Problem to work on –
Continue the reflection on bringing Nigerian citizens into policymaking, picking up right after its last sentence.

My greatest insights into my challenge came from engaging new sources of know-how across public and private sectors: asking for people’s opinions, rather than keeping to assumptions or pre-conceived notions, enabled me to build a supportive team inside and outside government working towards the same goal, giving ordinary people a voice in policymaking and furthering the objectives of legislative advocacy. I thus learnt that ultimately, the structural issues within the Nigerian federation predetermine citizens inability to effectively participate in politics. Public so-called disinterest in policymaking thus comes down to the system actively making it more difficult for people who aren’t well connected to participate or have any influence. Some progress was made however, given the number of webinars and town halls we were able to organize despite the pandemic acting as a limiting factor. Realizing that implementation of legislation requires us to engage with many more authorizers than we bargained for was another important milestone as coordination between state and federal actors was sometimes difficult to achieve. However, through the conference of speakers, we were able to bring people together to discuss local and national issues. Citizens were eager to participate and it was a good opportunity for me to practice “active listening”. I met incredible people doing amazing work and it was also a pleasure to connect them to each other. My resolve was tested in many ways but I stayed the course by focusing on the results: people were dialoguing in new ways. I came across a number of deeply entrenched interests and met a number of beneficiaries of the current system and each iteration unlocked new understanding of why or how the system came to be gridlocked in the first place. Bringing government closer to citizens is fundamental if we want a truly open, democratic society but a number of powerful people are indeed opposed to this. Here is my fishbone challenge on the floor of the office of a grassroots organization I shared it with:

Introducing a colleague to some of the new ideas I learnt

At a roundtable discussion with civil society groups on how to support Internally Displaced Persons’ access to public services and the necessity of engaging them

The way I tackle problems has definitely changed, due to this course. By identifying causes and sub causes of problems I was led to find new points of engagement and thus saw openings where change, no matter how small, could be achieved. This was very motivating: it showed me possibilities and forced me to think through whether or not my organization was ready for the ideas and reforms I had in mind and IPP equipped me to have a better narrative for authorizers to explain the “why” and get buy in. It was also interesting to see that the citizens were often miles ahead of politicians in that regard. Going forward, I’ll be sure to tackle complex problems by tapping into diverse networks of knowledge and understanding, learning from their different views and approaches. I have been taught to see problems as opportunities for change: it’s a fresh and rewarding mindset.

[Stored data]
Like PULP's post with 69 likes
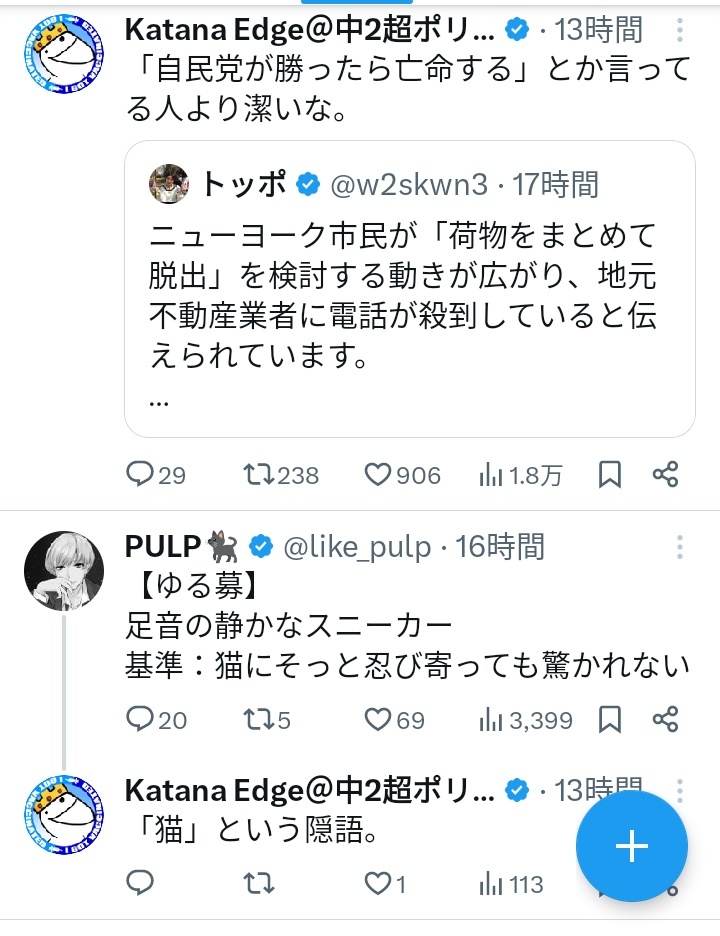 (378, 718)
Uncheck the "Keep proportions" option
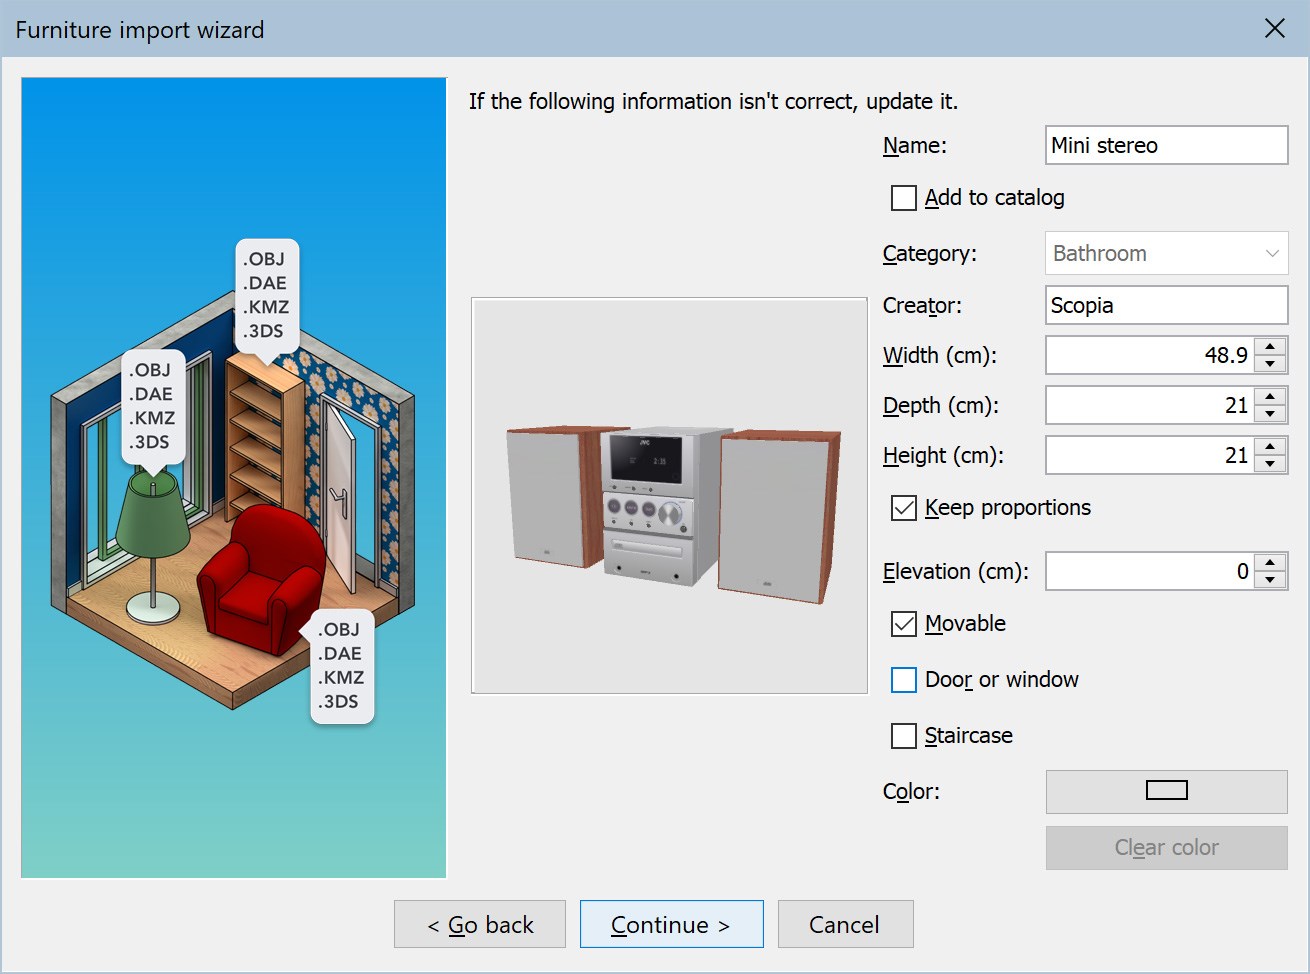The width and height of the screenshot is (1310, 974). coord(904,507)
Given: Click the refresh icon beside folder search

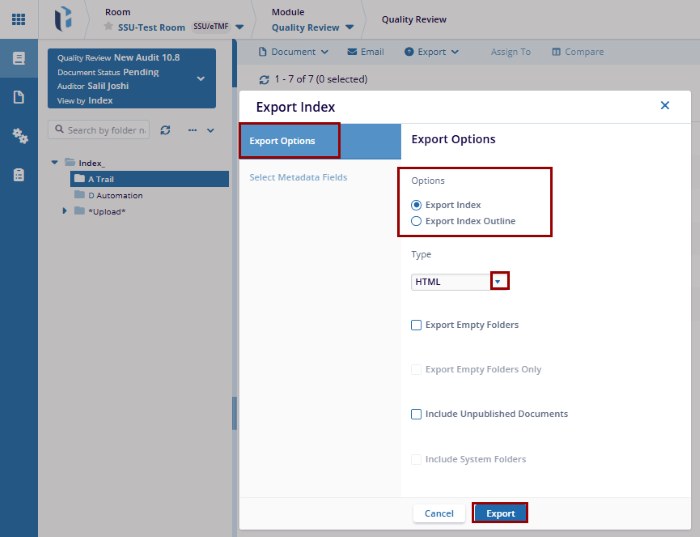Looking at the screenshot, I should coord(166,130).
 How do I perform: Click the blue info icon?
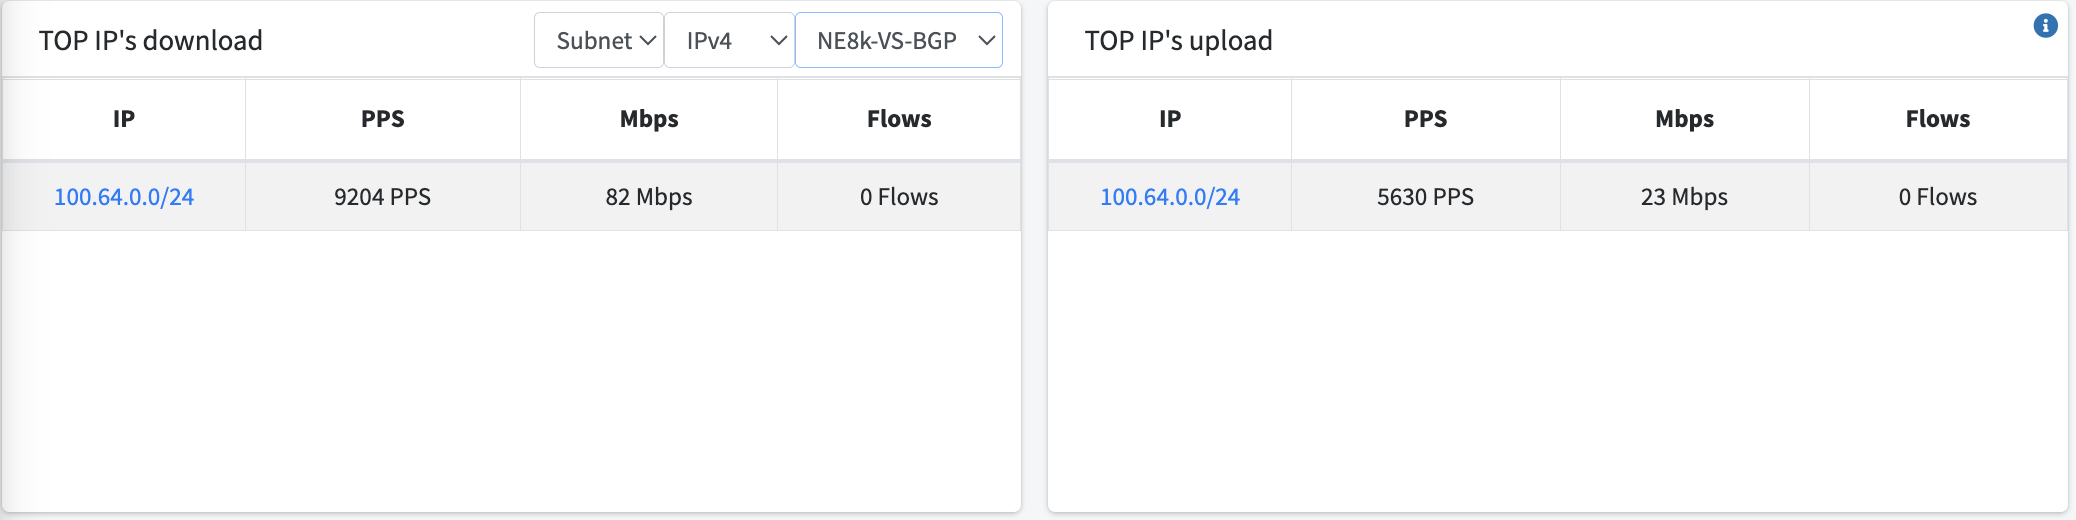coord(2045,26)
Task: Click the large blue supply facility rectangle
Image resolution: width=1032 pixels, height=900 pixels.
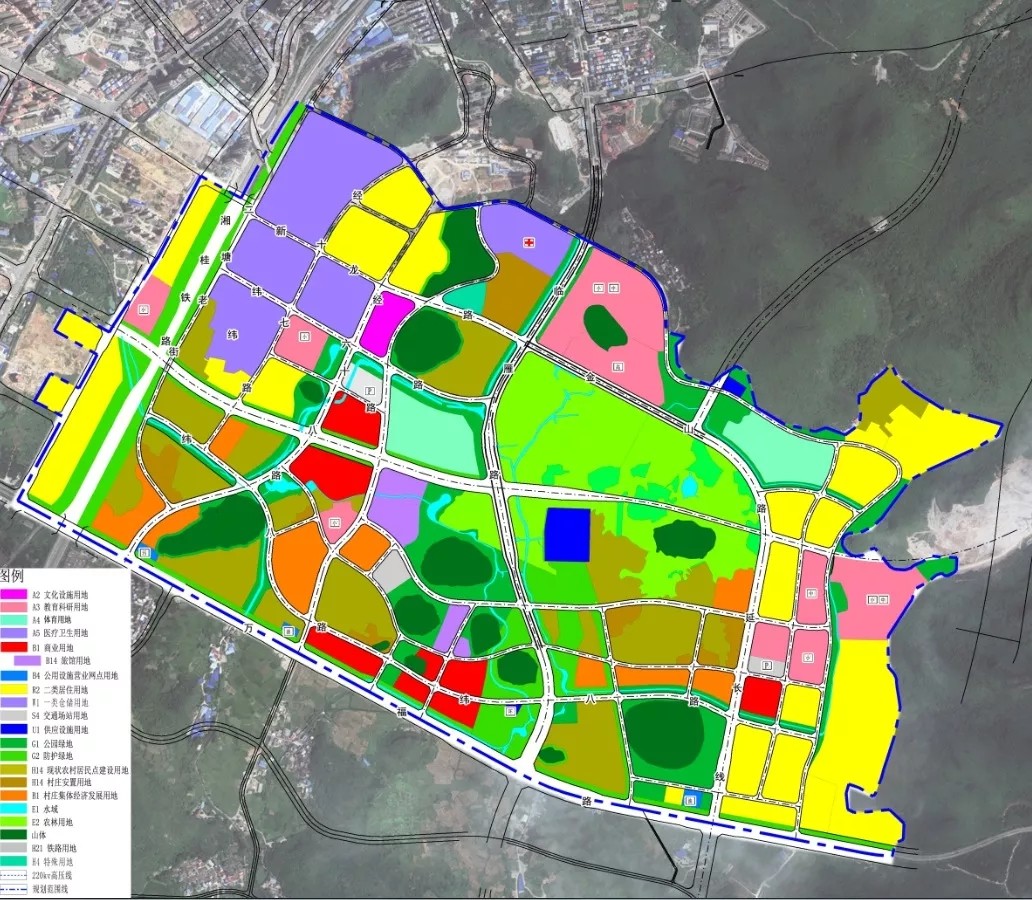Action: (566, 534)
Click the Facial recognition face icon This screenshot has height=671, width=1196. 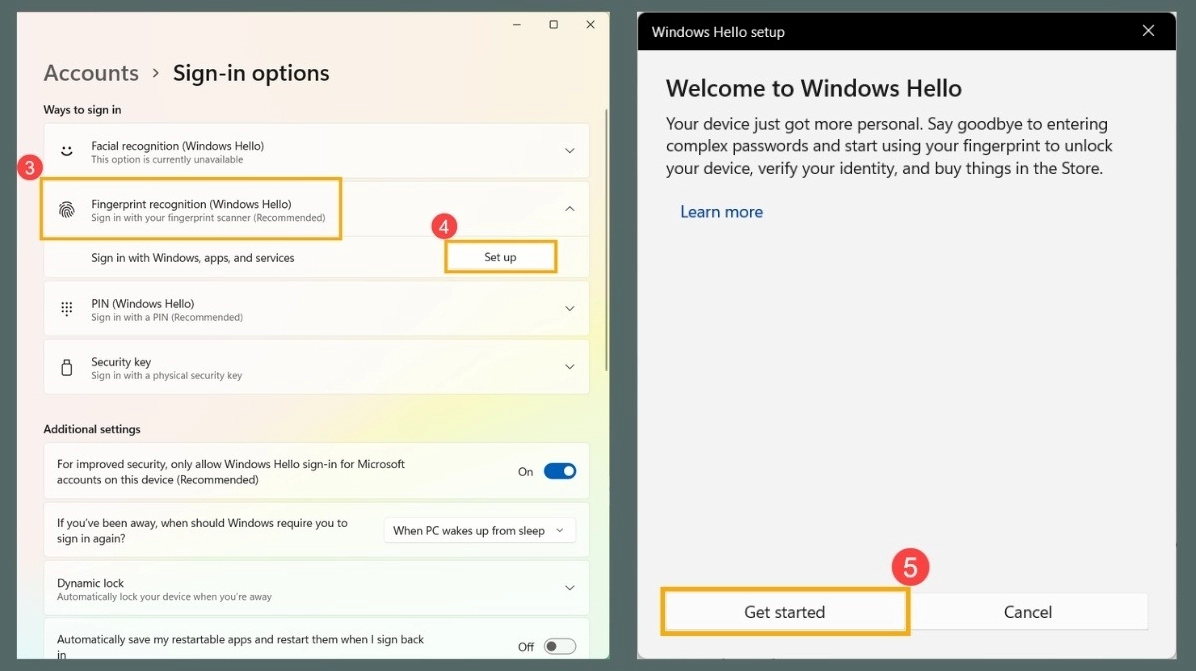click(66, 150)
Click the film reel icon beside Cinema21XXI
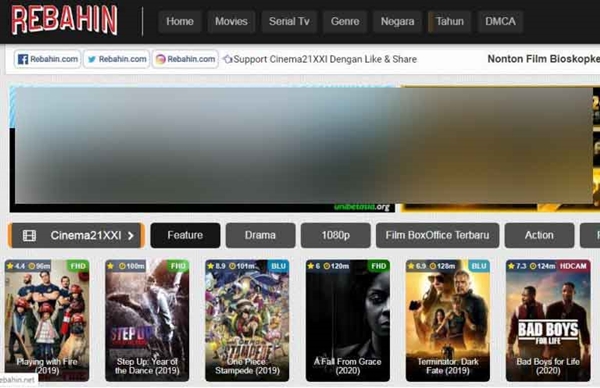The width and height of the screenshot is (600, 388). (x=29, y=235)
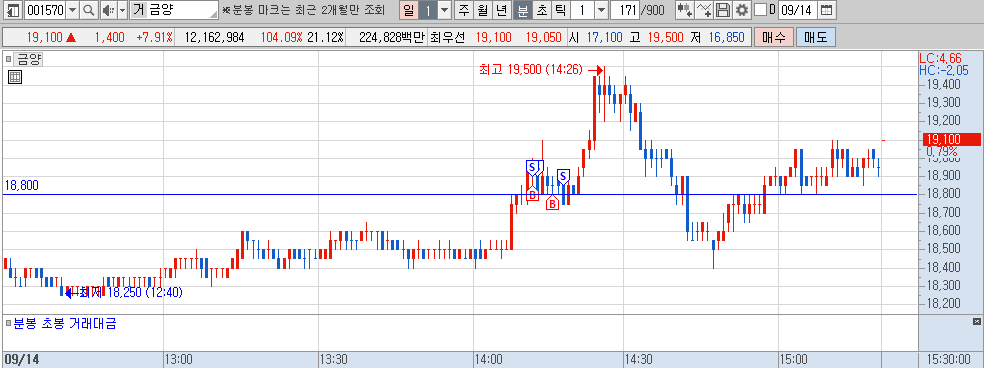Image resolution: width=984 pixels, height=368 pixels.
Task: Click the 171 bar count input field
Action: tap(625, 10)
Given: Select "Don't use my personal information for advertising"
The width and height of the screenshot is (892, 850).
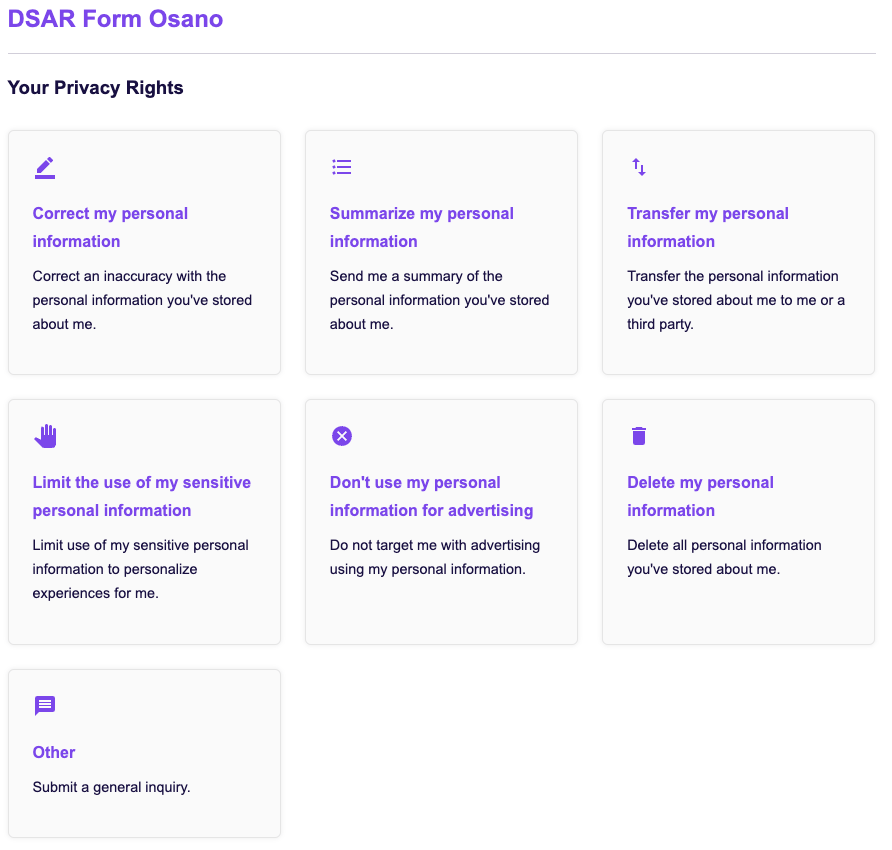Looking at the screenshot, I should 431,496.
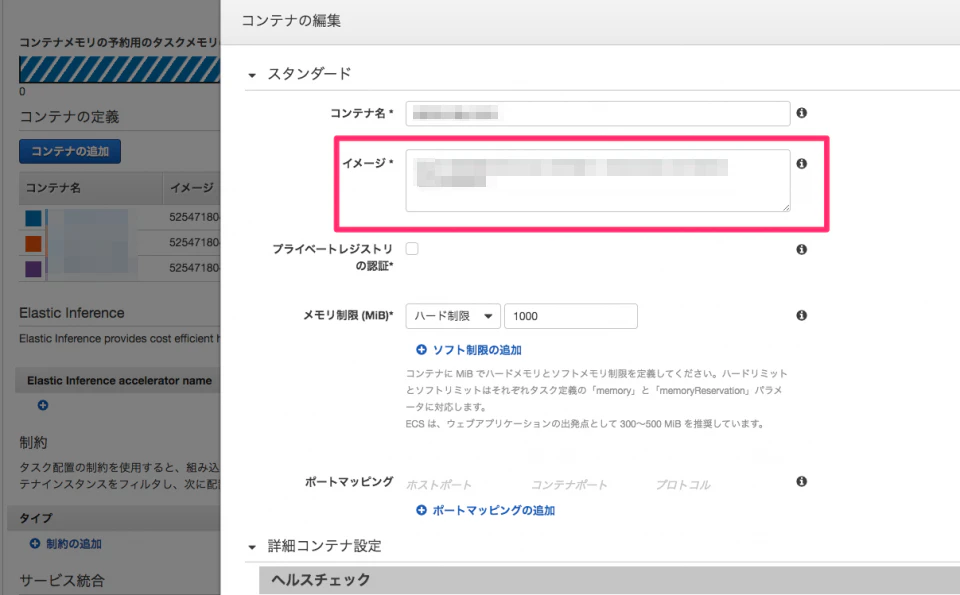Screen dimensions: 960x595
Task: Select the blue color swatch of first container
Action: [31, 216]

Reply –
PDIA is a method and a toolkit which I’ll carry with me and continue to advocate for. In a complex, multi-ethnic, politically charged country such as Nigeria, there are no easy answers and one must embrace flexibility and fluidity as we untangle longstanding policy issues. I’ll continue to build my authority, acceptance of my ideas and ability to experiment with alternatives, something a lot of people are not comfortable doing. There are no easy solutions and every time I meet and engage with authorizers who are willing to entertain new learnings, that’s a win.

My advice to PDIA practionners: keep refining communication strategies to convince authorizers; show them in clear terms what the problem is and ultimately why they should care if it’s not immediately apparent. Help them to gain confidence in your capacity to pull off experimental iteration and to grow confident with the unknown and unexpected which will surely come up. Always celebrate your wins (it’s very motivating for teams) and remember that legitimacy doesn’t necessarily come over night.